Bishop William Terrence McGrattan, President of the Canadian Conference of Catholic Bishops

The Catholic bishops of Canada are reproaching Justin Trudeau and the government over which he presides for his desire to include, in a future modification of the law on euthanasia, people affected by serious mental illness. In the country of maples, death in white gloves--euthanasia--represents more than 4% of the causes of death recorded.

On February 1, 2024, the Canadian government announced that it was postponing, for the second time, the extension of euthanasia to people suffering from mental illness, while insisting on the fact that it is a matter of deferment and not cancellation.

Which means that the position of Trudeau’s government remains unchanged in the matter: a person suffering from an acute psychiatric disorder is sufficiently lucid to request euthanasia, for the head of the executive branch who simply intends to step back in order to jump better.

The federal government has in fact taken up the recommendation to create a special joint parliamentary committee concerning the expansion of Medical Assitance in Dying (MAID), and Canada’s Attorney General, Arif Virani, explained the necessity of the postponement of its implementation, because: “The healthcare system must first be ready to safely provide MAID to persons whose sole medical condition is a mental illness before that access can be granted.”

Bishop William McGrattan of Calgary gave a statement to Crux, in which he said: “The federal government’s decision to simply postpone legislation that would broaden the eligibility for ‘Medical Assistance in Dying,’ which is assisted suicide or euthanasia, to persons suffering solely from mental illness, is not good news.”

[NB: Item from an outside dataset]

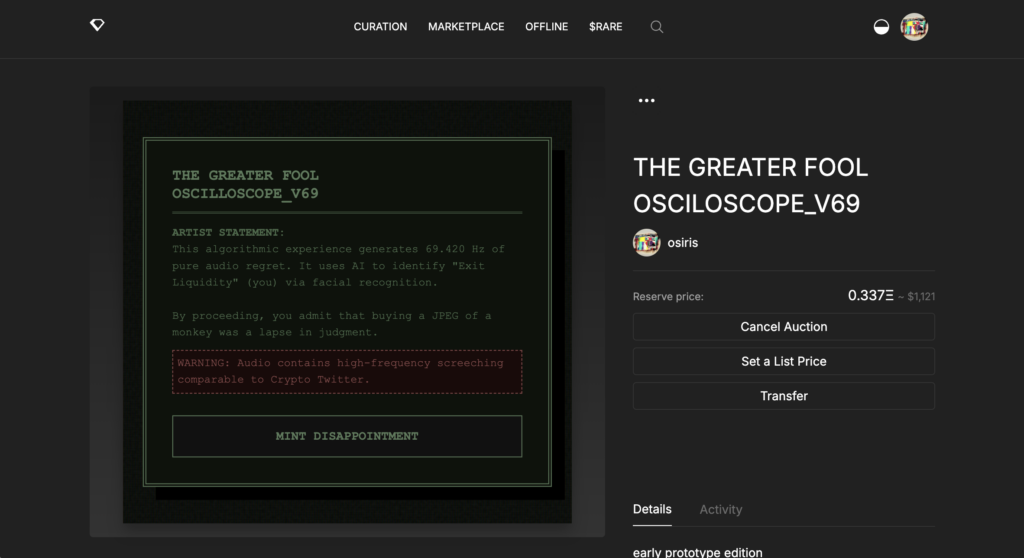Open the osiris artist profile link
The image size is (1024, 558).
[682, 243]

In 2016, Canada legalized Medical Assistance in Dying (MAID), which covers the practices of euthanasia and assisted suicide.In 2021, hardly five years later, a new law extended these practices to people affected by a serious and incurable condition which is not life-threatening in the short term.

The criterion has become even more vague and extensible, resting on the fact, for the patient, of experiencing physical or psychological suffering that he himself considers unbearable.A person who is physically disabled or affected by a chronic illness is now eligible for euthanasia.

The legislator had also anticipated that the law could be applied to people suffering from mental illnesses starting on March 17, 2024, leaving time for reflection on conditions to require to assure people’s safety.

“Despite the opposition that has been voiced by mental health practitioners, disability groups, faith communities, and even several provincial Ministers of Health, the federal government remains fully committed to implementing this legislation, which received Royal Assent on March 9, 2023,” Bishop McGrattan added.

According to data published by the government, in 2022, there were 13,241 deaths by assisted suicide in Canada, which represents 4.1% of all deaths in the country. The 2022 figure increased by 31.2% compared to that of 2021. In many respects, these are among the highest figures in the world.